*Text provided*
###
LEXINGTON COUNTY, S.C. (WIS) - We’re just a few weeks away from the start of Hurricane Season.
According to a forecast from Colorado State University, they are predicting an above-normal Atlantic Hurricane season in 2020.
Here in South Carolina, state and county emergency officials are currently working on finalizing their hurricane plans for this year. Officials are gearing up for hurricane season while dealing with a global pandemic.
Brandon Ellis is the Director of Emergency Management for Georgetown County. He said, "Our number one goal is to ensure public safety -- whether it's a pandemic or a hurricane. Or even if we have to couple both of those together."
County officials we spoke with said all options are still on the table. They are working closely with the state and their partners on adapting their plans.
Mario Formisano is the Director of Emergency Management for Dorchester County. He said, "In this new world of social distancing we're having to re-look at some of those plans from a procedural standpoint."
According to the South Carolina Emergency Management Division, more than 400,000 people evacuated from the coast last September because of Hurricane Dorian. About 2,5000 people stayed at 36 emergency shelters statewide.
County officials said evacuation procedures and shelter guidelines will most likely be tweaked.
###
*Data extract*
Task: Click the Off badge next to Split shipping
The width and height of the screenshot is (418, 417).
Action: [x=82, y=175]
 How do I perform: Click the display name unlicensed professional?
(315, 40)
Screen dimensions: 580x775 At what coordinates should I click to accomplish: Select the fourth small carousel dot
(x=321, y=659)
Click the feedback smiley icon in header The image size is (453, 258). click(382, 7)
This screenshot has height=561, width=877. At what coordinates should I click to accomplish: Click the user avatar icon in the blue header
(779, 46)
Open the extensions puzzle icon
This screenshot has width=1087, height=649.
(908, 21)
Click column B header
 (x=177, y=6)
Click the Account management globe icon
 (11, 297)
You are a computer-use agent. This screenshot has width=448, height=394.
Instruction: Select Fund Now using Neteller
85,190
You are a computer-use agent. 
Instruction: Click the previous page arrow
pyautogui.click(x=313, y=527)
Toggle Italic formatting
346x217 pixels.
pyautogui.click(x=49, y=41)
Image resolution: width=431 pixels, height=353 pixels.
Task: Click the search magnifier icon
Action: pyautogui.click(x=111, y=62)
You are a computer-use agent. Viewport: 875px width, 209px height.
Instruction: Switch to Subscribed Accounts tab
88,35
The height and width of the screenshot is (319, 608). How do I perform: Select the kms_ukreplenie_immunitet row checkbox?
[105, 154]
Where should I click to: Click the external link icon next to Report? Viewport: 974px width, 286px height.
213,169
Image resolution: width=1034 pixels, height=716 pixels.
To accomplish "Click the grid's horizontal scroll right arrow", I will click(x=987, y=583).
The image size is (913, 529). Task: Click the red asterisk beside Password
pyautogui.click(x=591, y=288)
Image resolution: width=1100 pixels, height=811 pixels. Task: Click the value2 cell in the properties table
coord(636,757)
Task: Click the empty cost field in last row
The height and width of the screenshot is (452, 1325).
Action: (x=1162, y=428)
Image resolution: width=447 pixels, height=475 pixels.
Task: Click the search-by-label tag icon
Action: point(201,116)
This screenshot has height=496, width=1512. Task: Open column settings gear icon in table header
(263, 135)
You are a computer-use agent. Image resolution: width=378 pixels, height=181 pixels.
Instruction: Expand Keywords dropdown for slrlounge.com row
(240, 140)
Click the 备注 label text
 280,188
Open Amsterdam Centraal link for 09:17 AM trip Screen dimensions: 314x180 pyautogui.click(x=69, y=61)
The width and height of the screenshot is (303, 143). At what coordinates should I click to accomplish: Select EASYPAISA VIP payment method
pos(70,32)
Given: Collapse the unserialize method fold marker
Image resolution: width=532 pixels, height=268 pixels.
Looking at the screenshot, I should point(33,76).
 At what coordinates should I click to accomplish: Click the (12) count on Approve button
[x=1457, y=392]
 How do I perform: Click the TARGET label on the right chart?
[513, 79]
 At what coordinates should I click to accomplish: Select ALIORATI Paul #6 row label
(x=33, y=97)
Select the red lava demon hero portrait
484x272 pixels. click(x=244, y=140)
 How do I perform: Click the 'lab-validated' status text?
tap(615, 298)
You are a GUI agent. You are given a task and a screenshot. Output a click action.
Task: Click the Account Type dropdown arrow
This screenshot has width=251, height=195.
###
*Questions on the material*
[A] Reproduce the stretch of the hurricane preparedness article from "Brandon Ellis is" through "adapting their plans." word for word.
[B] Write the next part of the hurricane preparedness article, picking up right after its final sentence.

*Results in order*
[A]
Brandon Ellis is the Director of Emergency Management for Georgetown County. He said, "Our number one goal is to ensure public safety -- whether it's a pandemic or a hurricane. Or even if we have to couple both of those together."
County officials we spoke with said all options are still on the table. They are working closely with the state and their partners on adapting their plans.

[B]
Jason Patno is the Charleston County Emergency Management Director. He said, "Finding suitable space for our population that does not have the means or ability to evacuate has always been a challenge. It's going to be more of a challenge in light of COVID-19."
Patno said the county is meeting this week to solidify their hurricane plan.
Because of social distancing guidelines, the American Red Cross of South Carolina said counties need to prepare for a decrease in shelter capacity. Ben Williamson with the Red Cross said if the coronavirus pandemic is still ongoing during hurricane season -- counties might need to open more shelters than they normally do.
"Our first option is to work with counties to identify hotels, dormitories, even some campgrounds where we can put people to keep them socially isolated," he said.
Williamson also said if emergency shelters need to be opened, there will be protocols in place to avoid the possible spread of the coronavirus. He said evacuees could be screened and everyone at the shelter would be required to wear a mask.
According to Williamson, "We may have to open more shelters because our shelter capacity may go down because we want to be able to spread people out. How close we put our cots will be different in a COVID-19 environment. We'll have to spread those out more than we're used to."
The State Emergency Management Division said they will release any updated to their Hurricane Plan during South Carolina’s Hurricane Preparedness Week, which takes place from May 31st to June 6th.